I must have been ill that night and next morning because I left Amherst without taking any photographs of this quaint, picturesque frontier town (because that is in effect what it is) or the really nice causeway that leads across the barren windswept marshes off Nova Scotia and into New Brunswick again. Really a pity. This is another town I would have to come back and taunt a second time.

FUNDY COAST

Bay of Fundy

After a good night's sleep I was starting to feel a little better(but the coughing didn't go away for nearly a month) and I stopped to take a couple of photographs.

The first one on the left is the head of the Bay of Fundy somewhere near Moncton. You wouldn't think that this is the headwater of the highest tide in the world just by looking at it.


frozen river

This photograph is of a frozen river near Petitcodiac. You can see how cold it is this morning. I can't think why I never took any photographs of Moncton either. I can't have been that well, that's all I can say

Even more bizarre I came back to this area a few years later. And I didn't take any photographs then either. In fact both times I've come here, I've been taken ill.


U.S. border

Back down the Fundy shoreline, through Saint John (again, only this time north - south instead of west - east) and inevitably southwards, until we arrive at Saint Stephen, at the very southernmost point of New Brunswick.

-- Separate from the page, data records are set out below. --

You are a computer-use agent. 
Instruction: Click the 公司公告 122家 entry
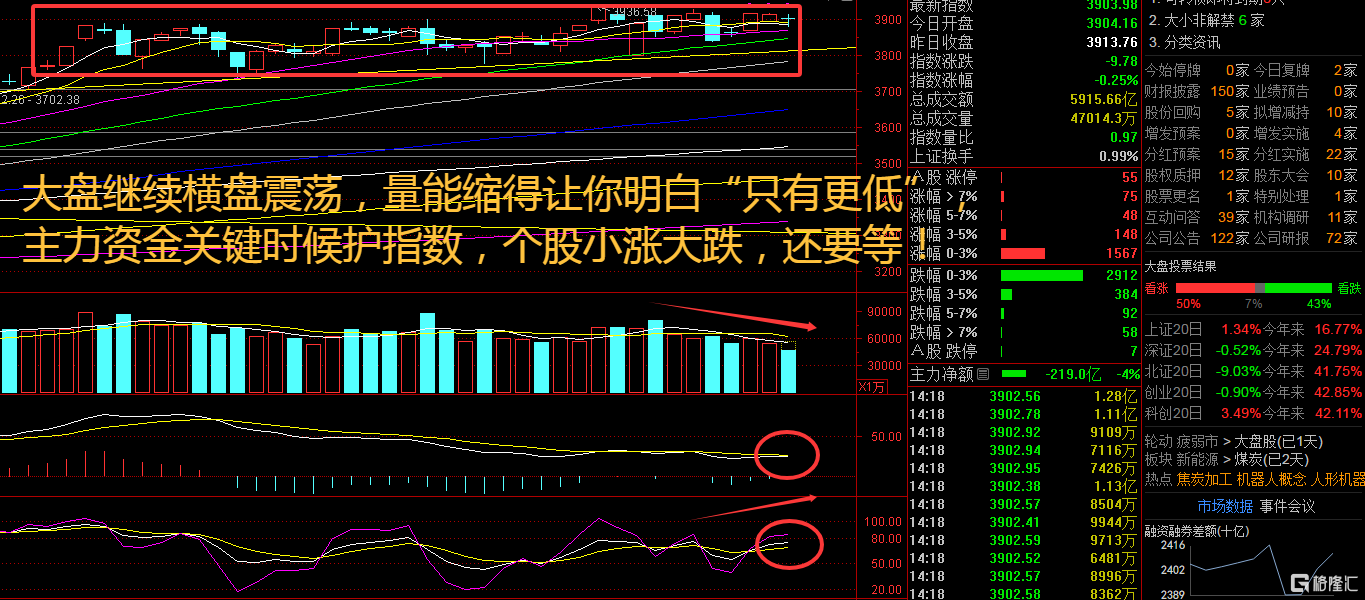point(1190,238)
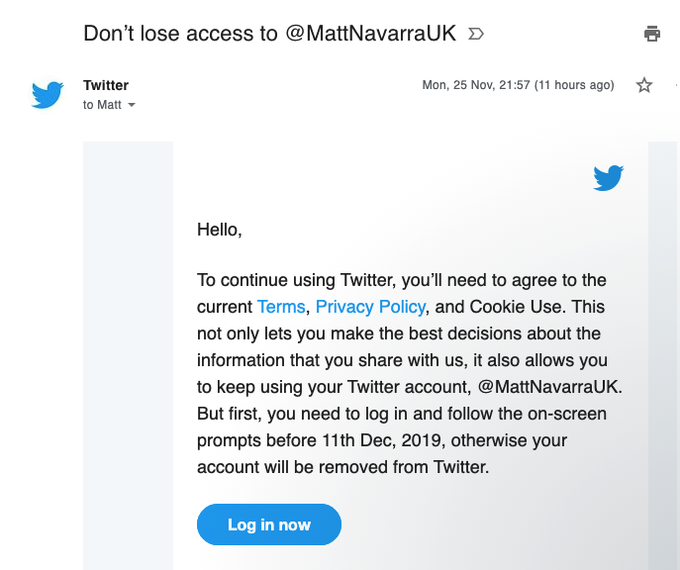
Task: Click the 'Cookie Use' text
Action: click(x=516, y=307)
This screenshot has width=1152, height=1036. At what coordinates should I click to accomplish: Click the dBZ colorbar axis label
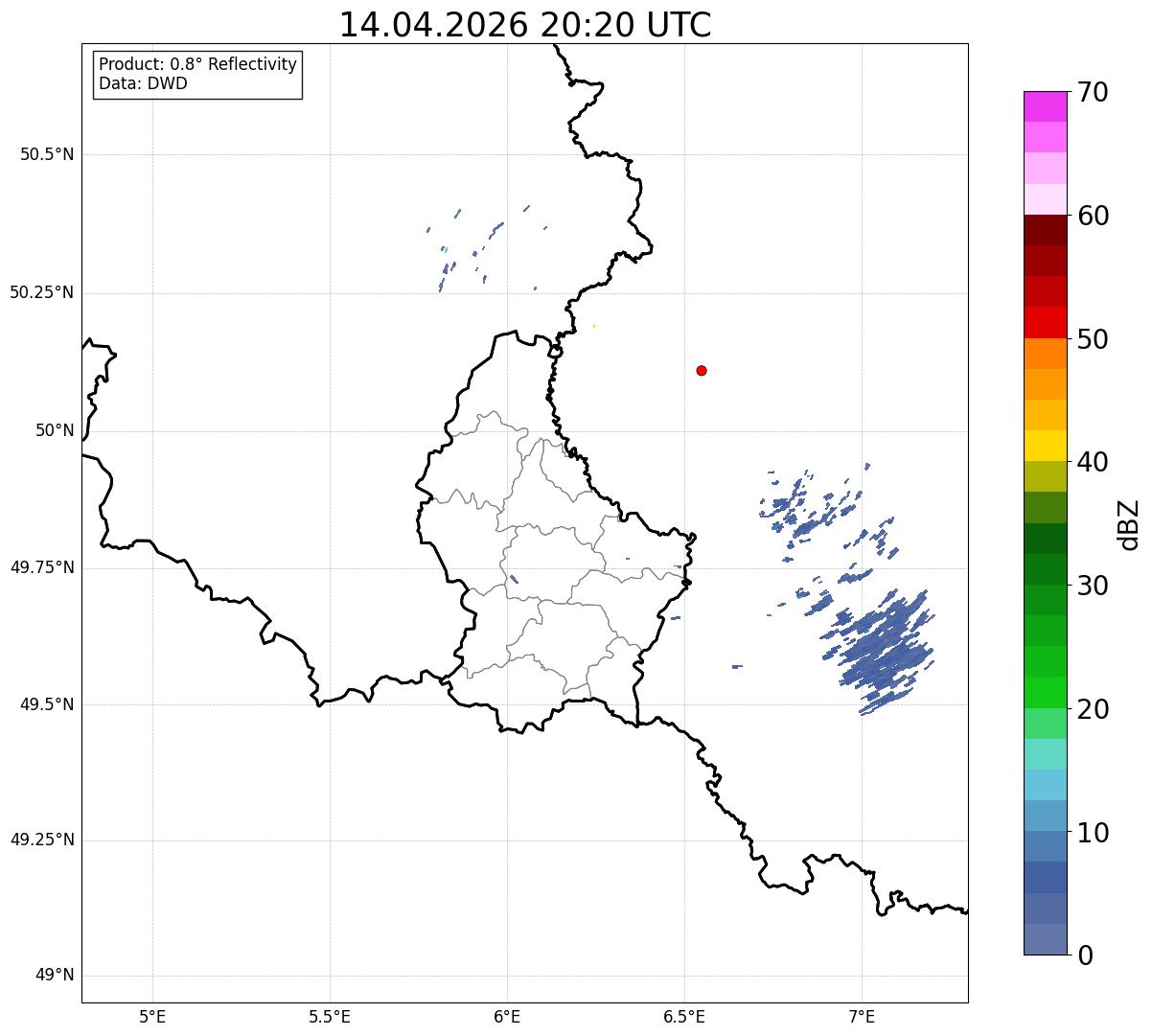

This photograph is showing a view across the River St. Croix from Saint Stephen. And the other side of the river is Calais. And Calais, for the uninitiated, is in Maine, which is in the USA.

Now the reason why all of this is significant is that for quite some time I'd been having a dispute that was still ongoing with a group of Americans, one of whom had the most unlikely name of Randy Paynter (he would never be short of work if ever he went to live in the UK) and I was told that I had been reported to the CIA. Apparently it's a heinous sin to dare to disagree with this randy painter or whatever he calls himself.

According to this Randy Paynter, the CIA were going to "get me" if ever I set foot on U.S. territory ever ever again. By that they probably meant that they would bash me up behind the bike sheds at playtime, such is the debating capacity of Randy Paynter and his friends.

They say that the proof of the pudding is in the eating. Now is the time to put things to the test. I drove slowly up to the border post.